The fire that started in Morris Tuesday prompted city officials to order the evacuation of 3,000-4,000 people in some 950 nearby homes, a school, church and small businesses.
On Wednesday, as thick, black smoke continued to billow from the building, Police Chief Alicia Steffes said the evacuation order would remain in place until at least 9 p.m. and “might be extended.”
Police are stationed throughout the area to prevent people from entering, although anyone who can prove they live there may return to retrieve essential medicine, she said.
Fire Chief Tracey Steffes said thus far air quality tests were “coming back favorable,” but he cautioned that changing weather conditions and other factors could cause the air quality to deteriorate.
Mayor Chris Brown urged anyone experiencing respiratory problems to contact their physicians.
The fire chief said he’s gathering information from fire departments and other experts on how to fight the fire in a building that — to the surprise of his department and other city agencies — was being used to store nearly 100 tons of lithium batteries ranging in size from cellphone batteries to large car batteries.
Steffes’ firefighters stopped using water on the blaze minutes after they arrived when they discovered the batteries because water and firefighting foam can cause batteries to explode.

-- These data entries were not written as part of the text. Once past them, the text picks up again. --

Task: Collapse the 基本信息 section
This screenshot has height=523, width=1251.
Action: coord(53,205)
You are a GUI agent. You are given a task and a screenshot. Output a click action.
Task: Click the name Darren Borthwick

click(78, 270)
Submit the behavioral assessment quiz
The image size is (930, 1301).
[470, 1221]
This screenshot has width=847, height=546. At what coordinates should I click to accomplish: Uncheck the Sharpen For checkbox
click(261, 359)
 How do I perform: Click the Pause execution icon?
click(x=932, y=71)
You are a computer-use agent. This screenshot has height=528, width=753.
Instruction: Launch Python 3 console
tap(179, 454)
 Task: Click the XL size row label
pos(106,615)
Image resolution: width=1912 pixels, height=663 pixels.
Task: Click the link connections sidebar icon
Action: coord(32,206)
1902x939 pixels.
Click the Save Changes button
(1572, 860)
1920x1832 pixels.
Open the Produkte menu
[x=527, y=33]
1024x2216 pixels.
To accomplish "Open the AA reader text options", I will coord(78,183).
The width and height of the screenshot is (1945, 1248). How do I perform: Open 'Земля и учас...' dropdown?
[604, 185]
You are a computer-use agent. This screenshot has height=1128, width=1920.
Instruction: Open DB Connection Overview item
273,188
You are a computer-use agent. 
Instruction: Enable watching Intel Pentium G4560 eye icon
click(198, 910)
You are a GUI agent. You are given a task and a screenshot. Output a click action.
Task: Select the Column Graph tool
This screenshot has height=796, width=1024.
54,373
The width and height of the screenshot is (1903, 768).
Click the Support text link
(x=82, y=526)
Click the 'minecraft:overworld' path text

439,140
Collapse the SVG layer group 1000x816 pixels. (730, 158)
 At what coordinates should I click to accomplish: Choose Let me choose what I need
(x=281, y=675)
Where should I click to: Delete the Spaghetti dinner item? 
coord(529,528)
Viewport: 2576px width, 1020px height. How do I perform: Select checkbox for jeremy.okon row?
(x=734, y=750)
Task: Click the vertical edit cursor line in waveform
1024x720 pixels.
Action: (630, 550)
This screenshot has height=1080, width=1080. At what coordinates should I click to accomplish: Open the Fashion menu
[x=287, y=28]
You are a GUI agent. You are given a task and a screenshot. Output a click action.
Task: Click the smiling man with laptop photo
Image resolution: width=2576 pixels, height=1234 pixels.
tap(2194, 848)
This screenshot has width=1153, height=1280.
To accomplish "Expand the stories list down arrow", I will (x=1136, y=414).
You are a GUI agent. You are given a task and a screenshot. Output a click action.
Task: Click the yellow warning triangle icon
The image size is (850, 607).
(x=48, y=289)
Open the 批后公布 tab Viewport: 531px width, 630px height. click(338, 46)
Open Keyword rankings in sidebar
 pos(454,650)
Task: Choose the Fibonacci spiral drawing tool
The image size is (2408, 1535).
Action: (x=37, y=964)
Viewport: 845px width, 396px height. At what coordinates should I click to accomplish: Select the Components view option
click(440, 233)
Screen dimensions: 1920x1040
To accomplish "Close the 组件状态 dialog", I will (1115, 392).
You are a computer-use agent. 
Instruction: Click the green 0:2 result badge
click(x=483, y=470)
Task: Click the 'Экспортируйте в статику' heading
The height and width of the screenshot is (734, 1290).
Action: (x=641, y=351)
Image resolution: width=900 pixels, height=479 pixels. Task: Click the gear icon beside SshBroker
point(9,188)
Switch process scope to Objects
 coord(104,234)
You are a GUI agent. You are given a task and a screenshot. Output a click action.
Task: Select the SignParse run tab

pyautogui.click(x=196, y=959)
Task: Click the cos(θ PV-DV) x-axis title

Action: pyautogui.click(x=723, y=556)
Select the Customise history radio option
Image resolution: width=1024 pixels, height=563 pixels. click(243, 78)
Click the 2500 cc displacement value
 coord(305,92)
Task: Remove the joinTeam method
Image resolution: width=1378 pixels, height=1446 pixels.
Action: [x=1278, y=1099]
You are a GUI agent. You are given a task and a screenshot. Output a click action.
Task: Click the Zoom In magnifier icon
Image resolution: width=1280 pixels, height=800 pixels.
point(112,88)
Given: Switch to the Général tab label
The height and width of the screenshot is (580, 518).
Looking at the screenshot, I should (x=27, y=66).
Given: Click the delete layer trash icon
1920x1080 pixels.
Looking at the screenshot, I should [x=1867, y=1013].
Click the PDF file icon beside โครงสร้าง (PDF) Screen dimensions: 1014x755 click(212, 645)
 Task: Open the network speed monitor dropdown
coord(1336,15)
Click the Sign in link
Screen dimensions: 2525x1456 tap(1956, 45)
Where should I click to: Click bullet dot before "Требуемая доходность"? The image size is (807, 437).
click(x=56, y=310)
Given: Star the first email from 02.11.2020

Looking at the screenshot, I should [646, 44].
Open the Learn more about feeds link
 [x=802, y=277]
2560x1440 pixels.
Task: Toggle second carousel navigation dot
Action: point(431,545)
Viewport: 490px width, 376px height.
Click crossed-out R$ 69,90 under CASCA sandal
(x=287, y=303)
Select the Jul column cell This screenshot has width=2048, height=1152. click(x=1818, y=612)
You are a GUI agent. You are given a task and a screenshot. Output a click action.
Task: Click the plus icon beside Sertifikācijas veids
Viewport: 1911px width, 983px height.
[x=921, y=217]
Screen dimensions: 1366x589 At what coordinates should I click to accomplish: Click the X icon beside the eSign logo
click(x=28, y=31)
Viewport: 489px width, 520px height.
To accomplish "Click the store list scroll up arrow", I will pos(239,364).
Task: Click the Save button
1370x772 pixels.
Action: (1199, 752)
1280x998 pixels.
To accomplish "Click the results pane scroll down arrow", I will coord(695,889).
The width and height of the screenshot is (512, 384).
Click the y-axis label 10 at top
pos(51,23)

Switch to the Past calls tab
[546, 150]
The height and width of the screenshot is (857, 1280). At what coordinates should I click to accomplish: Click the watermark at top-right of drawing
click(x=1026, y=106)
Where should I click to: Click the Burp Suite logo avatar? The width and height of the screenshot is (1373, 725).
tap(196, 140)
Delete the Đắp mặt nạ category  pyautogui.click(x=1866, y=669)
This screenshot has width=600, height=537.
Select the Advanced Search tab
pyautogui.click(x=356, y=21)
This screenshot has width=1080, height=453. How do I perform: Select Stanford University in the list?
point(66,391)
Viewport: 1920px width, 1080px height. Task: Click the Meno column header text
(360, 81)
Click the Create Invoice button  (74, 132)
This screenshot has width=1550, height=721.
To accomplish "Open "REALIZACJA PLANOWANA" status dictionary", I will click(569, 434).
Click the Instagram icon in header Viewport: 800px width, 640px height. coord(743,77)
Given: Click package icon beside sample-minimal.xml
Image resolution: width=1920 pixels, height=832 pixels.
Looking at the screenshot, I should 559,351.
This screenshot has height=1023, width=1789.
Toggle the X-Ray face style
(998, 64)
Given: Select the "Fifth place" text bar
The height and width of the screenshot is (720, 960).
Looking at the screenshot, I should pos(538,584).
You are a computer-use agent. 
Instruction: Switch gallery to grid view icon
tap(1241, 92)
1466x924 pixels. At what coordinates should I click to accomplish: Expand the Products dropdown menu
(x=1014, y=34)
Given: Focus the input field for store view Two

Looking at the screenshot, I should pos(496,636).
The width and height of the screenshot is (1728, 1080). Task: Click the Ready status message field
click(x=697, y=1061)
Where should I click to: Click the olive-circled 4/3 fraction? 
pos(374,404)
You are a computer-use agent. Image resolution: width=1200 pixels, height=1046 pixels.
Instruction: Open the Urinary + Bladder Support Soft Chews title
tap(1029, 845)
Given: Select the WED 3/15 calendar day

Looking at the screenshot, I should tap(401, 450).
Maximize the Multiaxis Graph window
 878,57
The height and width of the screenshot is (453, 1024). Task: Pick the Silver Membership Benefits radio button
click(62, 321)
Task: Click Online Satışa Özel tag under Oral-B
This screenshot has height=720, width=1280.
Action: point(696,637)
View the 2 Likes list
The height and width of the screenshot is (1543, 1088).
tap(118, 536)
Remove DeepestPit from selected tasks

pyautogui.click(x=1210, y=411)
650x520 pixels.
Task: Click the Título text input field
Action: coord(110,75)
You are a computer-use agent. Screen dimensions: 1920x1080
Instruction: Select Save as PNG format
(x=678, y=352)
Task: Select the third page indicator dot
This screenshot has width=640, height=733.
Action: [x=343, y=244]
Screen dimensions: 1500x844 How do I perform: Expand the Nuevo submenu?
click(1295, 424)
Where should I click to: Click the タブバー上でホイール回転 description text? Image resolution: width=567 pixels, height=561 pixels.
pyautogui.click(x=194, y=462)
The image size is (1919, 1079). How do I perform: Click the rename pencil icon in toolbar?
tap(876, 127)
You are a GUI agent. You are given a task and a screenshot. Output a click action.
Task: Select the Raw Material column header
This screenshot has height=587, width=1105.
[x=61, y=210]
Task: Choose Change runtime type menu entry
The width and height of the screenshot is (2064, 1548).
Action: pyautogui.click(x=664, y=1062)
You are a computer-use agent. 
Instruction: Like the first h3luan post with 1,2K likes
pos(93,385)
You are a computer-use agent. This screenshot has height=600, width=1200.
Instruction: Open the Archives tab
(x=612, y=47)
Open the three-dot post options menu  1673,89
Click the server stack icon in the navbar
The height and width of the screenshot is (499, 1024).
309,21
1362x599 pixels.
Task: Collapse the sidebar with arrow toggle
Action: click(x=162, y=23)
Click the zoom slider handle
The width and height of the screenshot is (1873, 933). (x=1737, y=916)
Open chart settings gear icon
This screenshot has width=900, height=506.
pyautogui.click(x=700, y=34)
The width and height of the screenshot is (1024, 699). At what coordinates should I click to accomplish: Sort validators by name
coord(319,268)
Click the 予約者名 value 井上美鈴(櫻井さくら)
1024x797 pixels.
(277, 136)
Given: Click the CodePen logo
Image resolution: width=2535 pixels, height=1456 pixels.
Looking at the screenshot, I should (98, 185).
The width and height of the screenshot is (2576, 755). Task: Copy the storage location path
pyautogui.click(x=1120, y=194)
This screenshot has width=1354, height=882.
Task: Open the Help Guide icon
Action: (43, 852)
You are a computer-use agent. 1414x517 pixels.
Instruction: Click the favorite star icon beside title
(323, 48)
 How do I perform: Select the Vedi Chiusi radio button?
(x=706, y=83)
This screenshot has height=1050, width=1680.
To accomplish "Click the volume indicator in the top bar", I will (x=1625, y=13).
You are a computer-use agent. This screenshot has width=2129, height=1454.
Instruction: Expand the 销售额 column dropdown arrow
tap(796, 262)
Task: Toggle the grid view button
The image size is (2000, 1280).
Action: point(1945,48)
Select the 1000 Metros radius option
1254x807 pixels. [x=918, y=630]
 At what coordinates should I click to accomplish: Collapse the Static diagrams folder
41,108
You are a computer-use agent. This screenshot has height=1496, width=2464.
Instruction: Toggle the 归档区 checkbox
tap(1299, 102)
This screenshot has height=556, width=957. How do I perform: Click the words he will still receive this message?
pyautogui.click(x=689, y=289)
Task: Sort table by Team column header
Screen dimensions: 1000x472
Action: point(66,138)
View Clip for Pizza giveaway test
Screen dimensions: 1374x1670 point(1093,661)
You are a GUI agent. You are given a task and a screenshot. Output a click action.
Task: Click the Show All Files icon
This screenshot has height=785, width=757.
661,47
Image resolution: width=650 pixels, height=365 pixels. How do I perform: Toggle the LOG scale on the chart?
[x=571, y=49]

And he said while he has heard some ideas on how to battle the blaze — road salt has been suggested — he won’t send crews to battle the fire because of the unknowns about what’s inside.
“I don’t know 100% what was stored in that building, only what they’re telling us what was stored in that building,” he said.
Further, Steffes said that while his department and other agencies have fought fires at buildings that contain lithium batteries, he had thus far found nobody with fires that involve so many batteries. He said the battery explosions overnight could be heard across the city.
The mayor said the city didn’t know the building was being used to store batteries until it caught fire, and that he knows very little about the company that owns them.
“The name of the company is Superior Battery … and we didn’t know they existed until yesterday afternoon,” said Brown. Apparently nobody else at City Hall did either, because there’s no record of a business license or any communication between the company and any city department, he said.
Barely concealing his anger at the very serious danger his firefighters were in, Steffe suggested that he couldn’t trust any information coming from the company as a result.
“We had no way of knowing they were doing business … there,” said Steffes, adding a company official told him they had occupied the building for about a year. Steffes said the paper mill had been vacant for decades.
No information was immediately available on Superior Battery. The fire chief said company representatives were not invited to Wednesday’s news conference.
The mayor said the police department will conduct an investigation about the storage of the batteries and that other agencies, including the state fire marshal and the Illinois Attorney General’s office, have already been contacted.
Morris is about 70 miles (115 kilometers) southwest of Chicago
The Morris fire came two weeks after an explosion and massive blaze at a chemical plant near Rockton, an Illinois town along the Wisconsin border, forced the evacuation of hundreds of homes for several days. Nobody at the plant or the surrounding community was injured by the June 13 fire that officials later determined was started accidentally during maintenance work.